**Task instructions**
No picture should appear in the copy. Transcribe exactly, and only, the lines from the one with "Click the cmd.exe window title text" through the last line of the data below.

**Items listed in a dataset**
◇ ◇ ◇ ◇ ◇

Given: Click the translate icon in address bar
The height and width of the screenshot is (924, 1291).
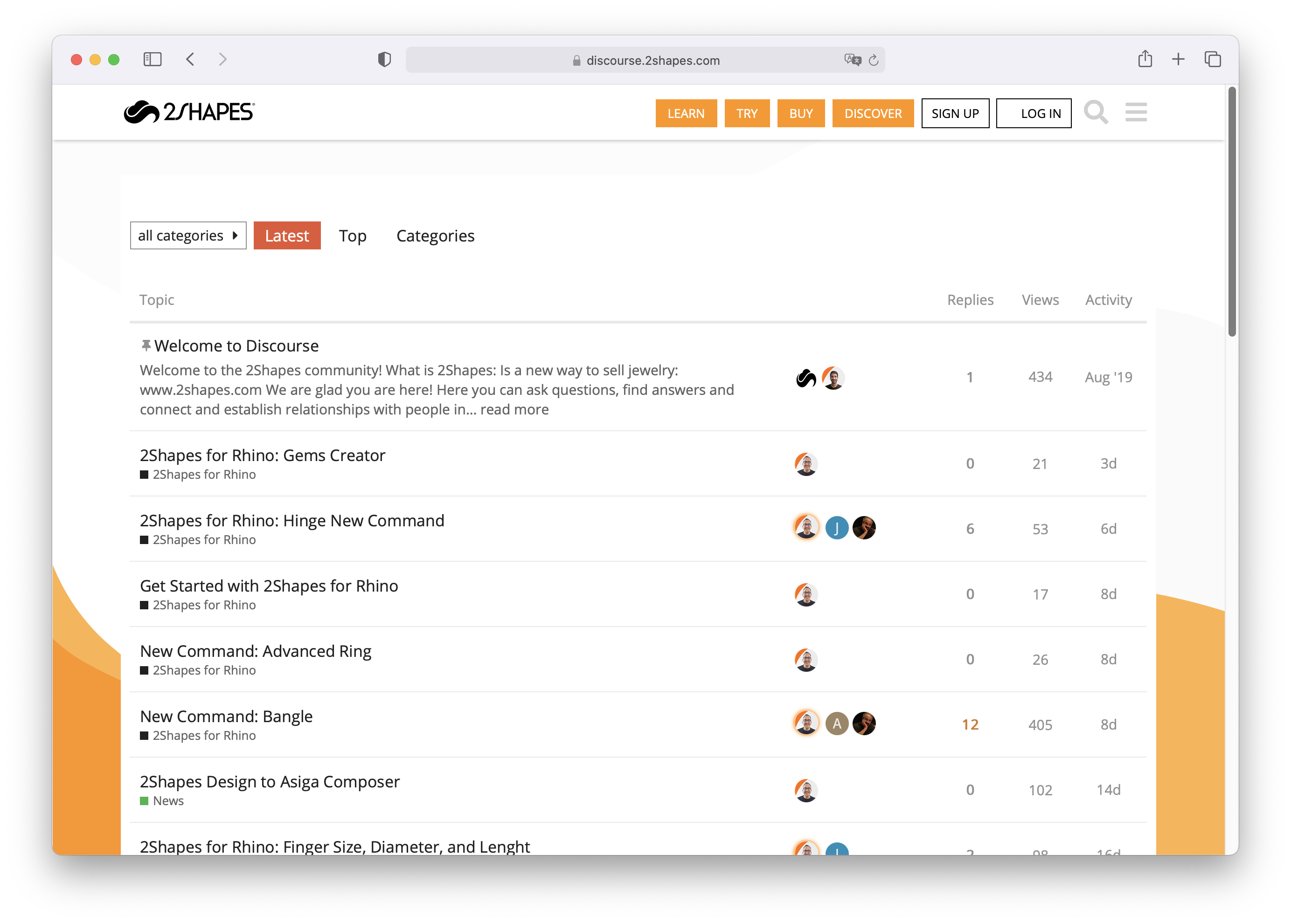Looking at the screenshot, I should click(852, 60).
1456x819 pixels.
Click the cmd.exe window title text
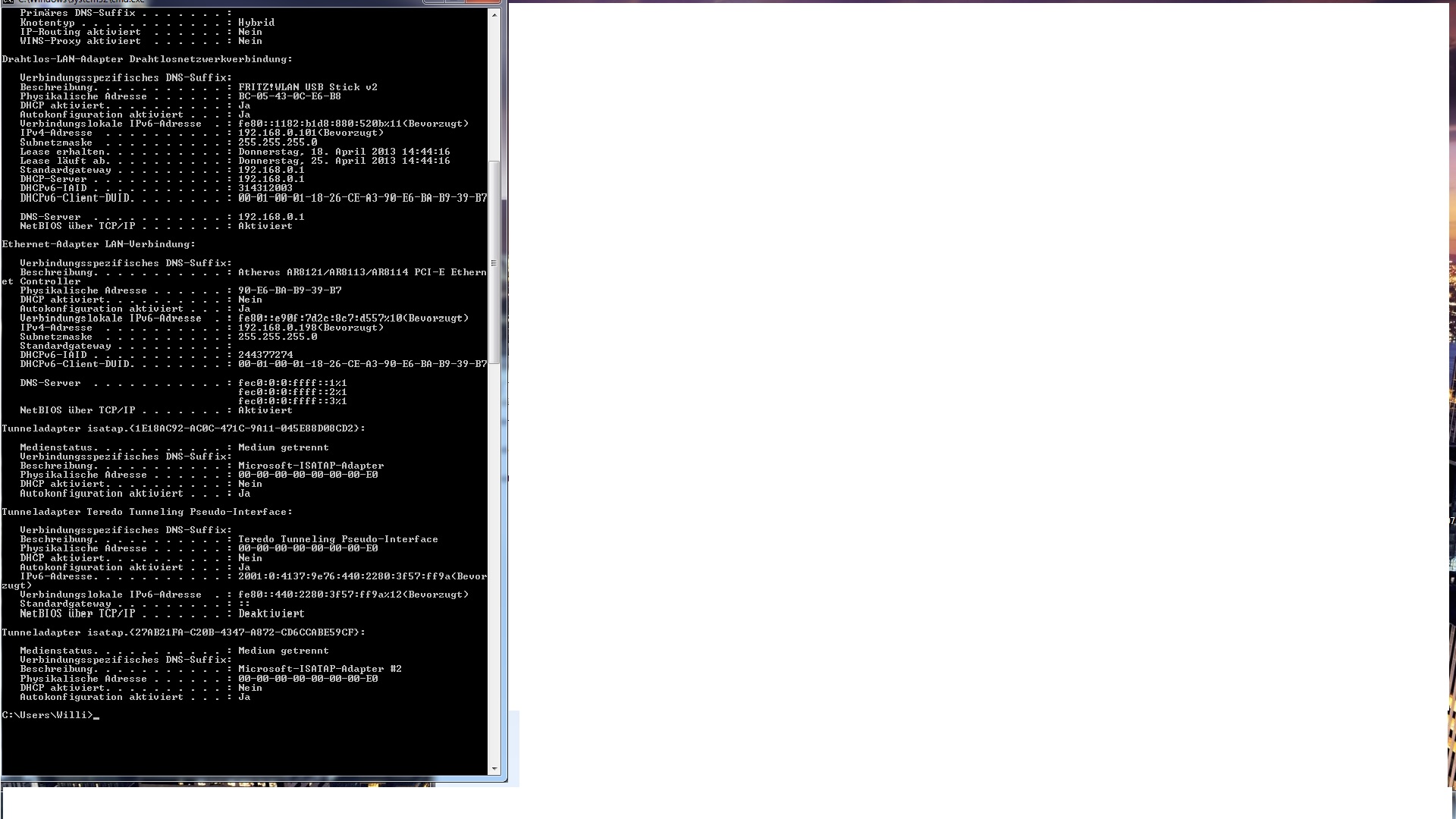click(80, 2)
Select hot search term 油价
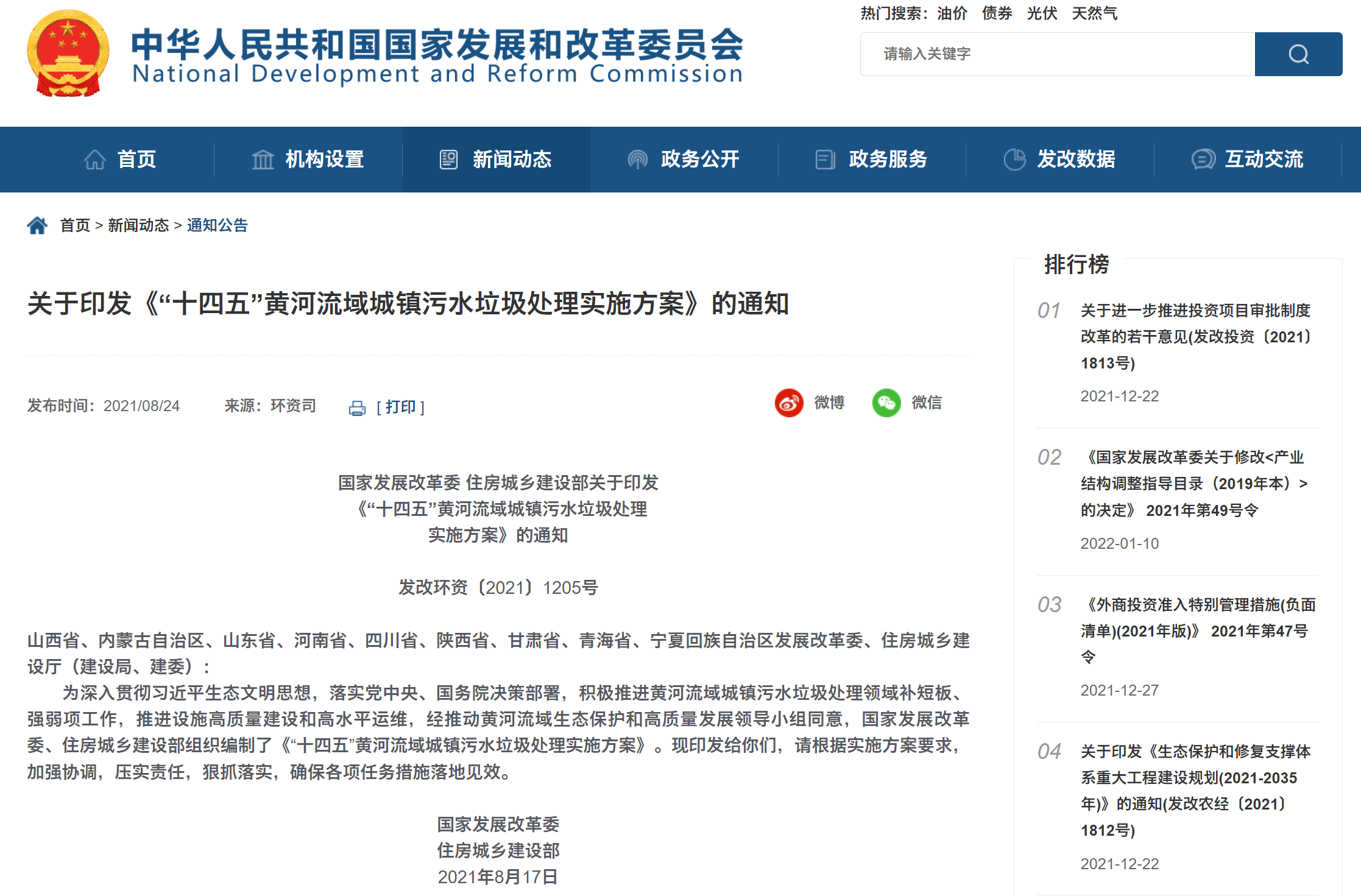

◇ ◇ ◇ ◇ ◇

**Solution to this task**
Click the cmd.exe window title text
click(80, 2)
Select hot search term 油价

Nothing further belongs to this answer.